The Lady Kennaway was wrecked at East London in November 1857 after being caught up in a
violent gale. She came ashore in the Buffalo River mouth where she broke up.
The ship was presumably stripped of anything valuable. Her timber would have been used in the
construction of houses. Indeed, many houses on East London's West Bank were constructed of timber
from shipwrecks.
The ship's bell, on the other hand, was used by Reverend William Greenstock as the chapel bell for his
mission church on the West Bank. This was a portable building, constructed on wheels so it could be
moved whenever necessary.
Greenstock had been assigned to the mission at East London in 1858 but would remain there for only a
few months before his conduct fell foul of the British authorities in British Kaffraria because he baptised
three Black men who had been convicted of the murder of Reverend Joseph Willson.

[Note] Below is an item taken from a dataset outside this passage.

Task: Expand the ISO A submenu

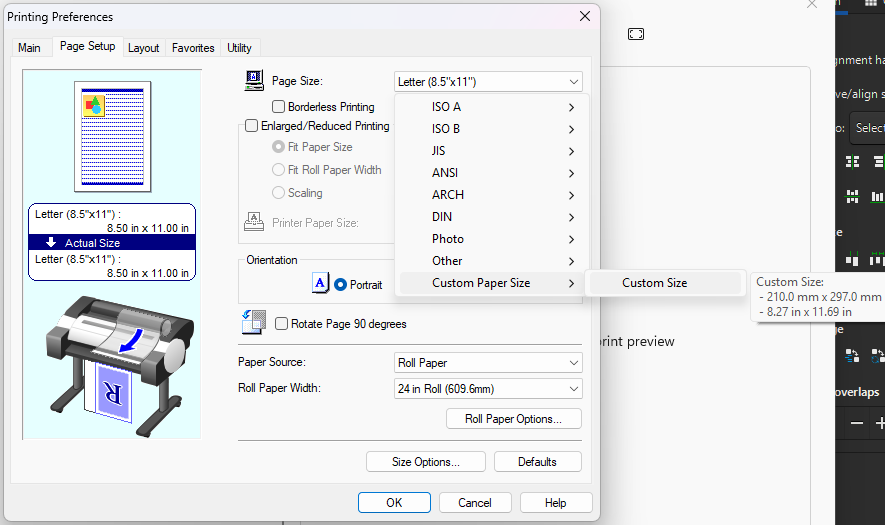Action: (x=490, y=107)
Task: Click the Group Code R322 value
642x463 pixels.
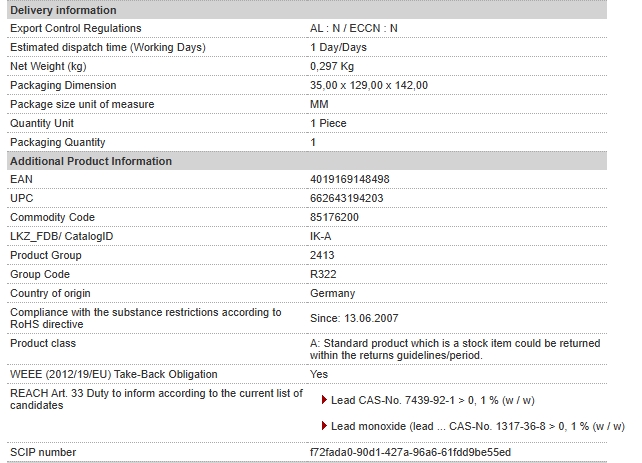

The priest, in proselytising them, had also heard their confessions and therefore presumably knew which
of the three had actually committed the murder.

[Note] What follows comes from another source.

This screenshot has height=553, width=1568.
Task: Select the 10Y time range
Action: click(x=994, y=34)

He refused to divulge his knowledge, however, and in anger Bishop Cotterill of Grahamstown moved him
to Keiskamma Hoek where it was believed he could do less mischief.
Greenstock took the ship's bell with him and so it became the chapel bell of the new mission station of
St Matthews.
Fr Christopher Cook, 25 years at St Matthews, and a former archdeacon of Alice, reports that the bell was
raised on a "pole" which stood before Cullen Hostel, the main boys residence at the college at St
Matthews.
It was rung for more than a hundred years, announcing every lesson on every school day for that period.
During the student unrest in the early 1980s, however, some buildings were destroyed and the bell
disappeared. Its whereabouts is now unknown.